Will black lives ever really matter as long as America continues as a police state? 

We have a black president who has tiptoed around the issue of race, even as white supremacists and police have taunted him with the brazen murders of African Americans, starting with the killing of young Trayvon Martin. Obama fights racism with corny, moralizing speeches, unlike Lyndon Johnson, who responded to violence 50 years ago against civil rights workers in the South with action.

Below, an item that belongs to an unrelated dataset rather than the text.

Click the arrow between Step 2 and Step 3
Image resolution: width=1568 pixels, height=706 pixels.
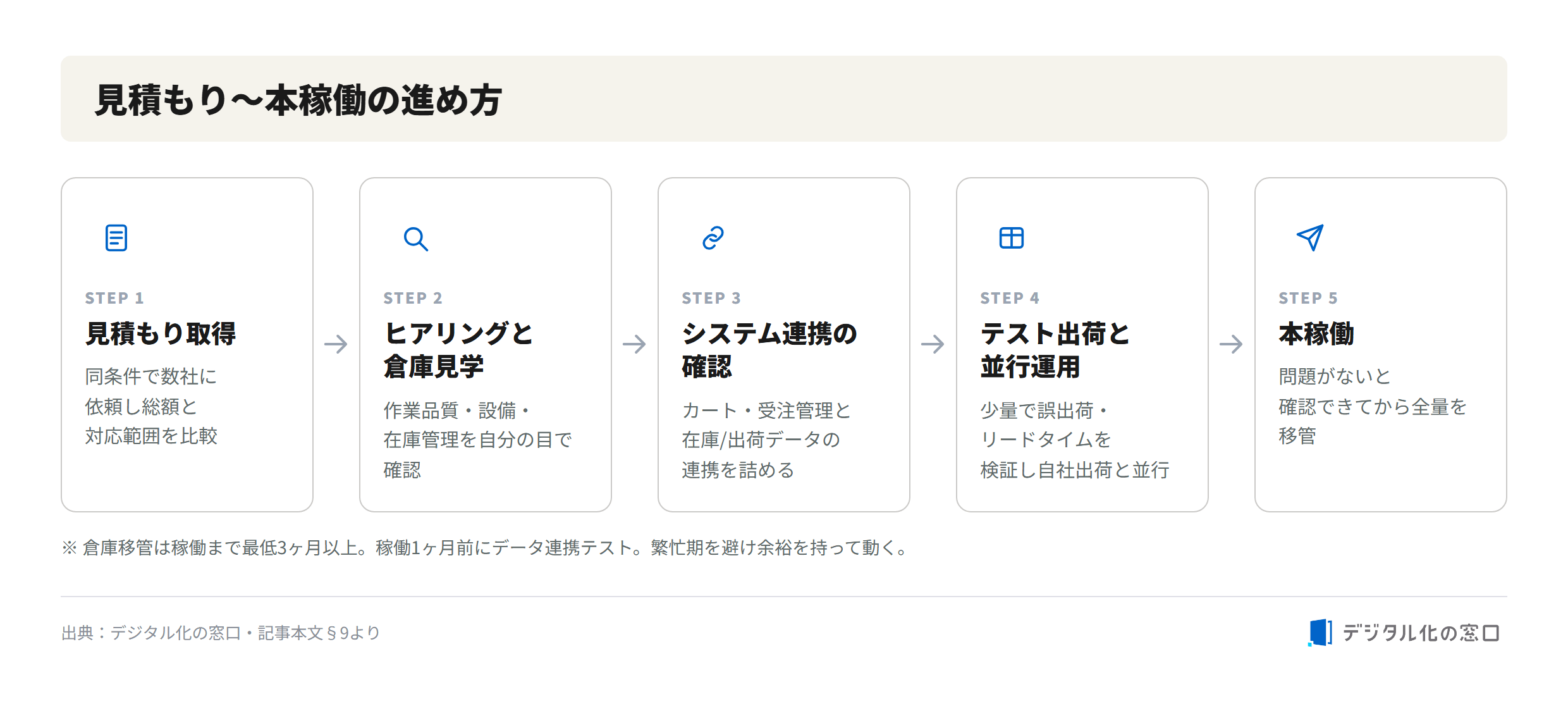(x=635, y=344)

We have a GOP presidential candidate who openly spews hatred toward Muslims and Mexican immigrants. And the candidate most of us will feel compelled to vote for – Hillary Clinton – professes her love for people of all races, colors, creeds and sexual orientations, and also promises to continue the arrogant foreign policy of endless aggression that has made the United States so many enemies in the Muslim world. These policies will no doubt fuel retaliatory attacks against US and Western targets, which will in turn fuel more anti-Muslim rhetoric at home.

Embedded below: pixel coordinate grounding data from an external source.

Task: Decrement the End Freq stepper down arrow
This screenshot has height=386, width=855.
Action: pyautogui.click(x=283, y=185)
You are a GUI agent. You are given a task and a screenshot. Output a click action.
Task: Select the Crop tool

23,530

We can take some encouragement from the words of Minnesota Governor Mark Dayton, who came close to calling a spade a spade. But we must always take encouragement, pride and, most of all, leadership from the young people in the Black Lives Matter movement, who are willing to take it to the streets.

Bourgeois Brownnosers

The uproar over the Pittsburgh School Board’s selection of Anthony Hamlet for its next superintendent is finally dying down, and what a fiasco it was. Former city councilman Sala Udin (representing the Hill District Education Council), the group called A+ Schools, the Urban League’s Esther Bush, Tim Stevens of BPEP (all our bourgeois friends!) and others tried to “stand up” to the board’s selection after embarrassing information about exaggerations and discrepancies (why is it that nobody says “lies” anymore?) in Hamlet’s resume came to light.  But for whom are they standing? And just how tall?

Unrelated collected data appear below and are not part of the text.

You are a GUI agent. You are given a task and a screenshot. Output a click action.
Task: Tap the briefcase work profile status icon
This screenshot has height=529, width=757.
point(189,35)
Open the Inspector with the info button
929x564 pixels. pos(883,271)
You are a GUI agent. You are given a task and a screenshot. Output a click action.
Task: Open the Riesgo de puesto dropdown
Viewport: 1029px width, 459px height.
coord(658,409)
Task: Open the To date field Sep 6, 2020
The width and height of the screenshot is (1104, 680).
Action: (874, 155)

There is no denying that the School Board conducted a buffoonish selection process – the discrepancies in Hamlet’s resume (or resumes) could have been uncovered by anyone with Internet access and the motivation to use a search engine.  Still, he was selected by an elected public body – a part-time board made up of working, scuffling people.  The board hasn’t done a great job over the years, but has its performance been any worse than our full-time City Council or General Assembly?  They (like the jury in the O.J. trial) may actually take their jobs seriously and know a little something about the school district business.  And who, if not our elected school board representatives, should select the superintendent?

Superintendents these days (and any days, for that matter) aren’t the great innovators and charismatic leaders that the movies and mainstream rhetoric would have us believe. They’re hired to be administrators of an incredibly complex, even arcane, bureaucracy that politically has very little space for innovation.  Sala Udin and his friends, experienced political players all, know this.  They are fronting for someone with power and privilege – someone who’d rather remain in the background – who wants a better-looking suit occupying the superintendent’s chair.

We should all be for “good government” – and governing – but I’m also for democracy. The school board may have made a good or a bad decision in hiring Anthony Hamlet – or no decision at all, given how power works and from where it comes in the education system.  Superintendents can make important differences – and maybe Hamlet will.  But these days, superintendents don’t produce the “Excellent Experience” that Sala Udin and company are calling for – unless said superintendent comes from a wealthy district.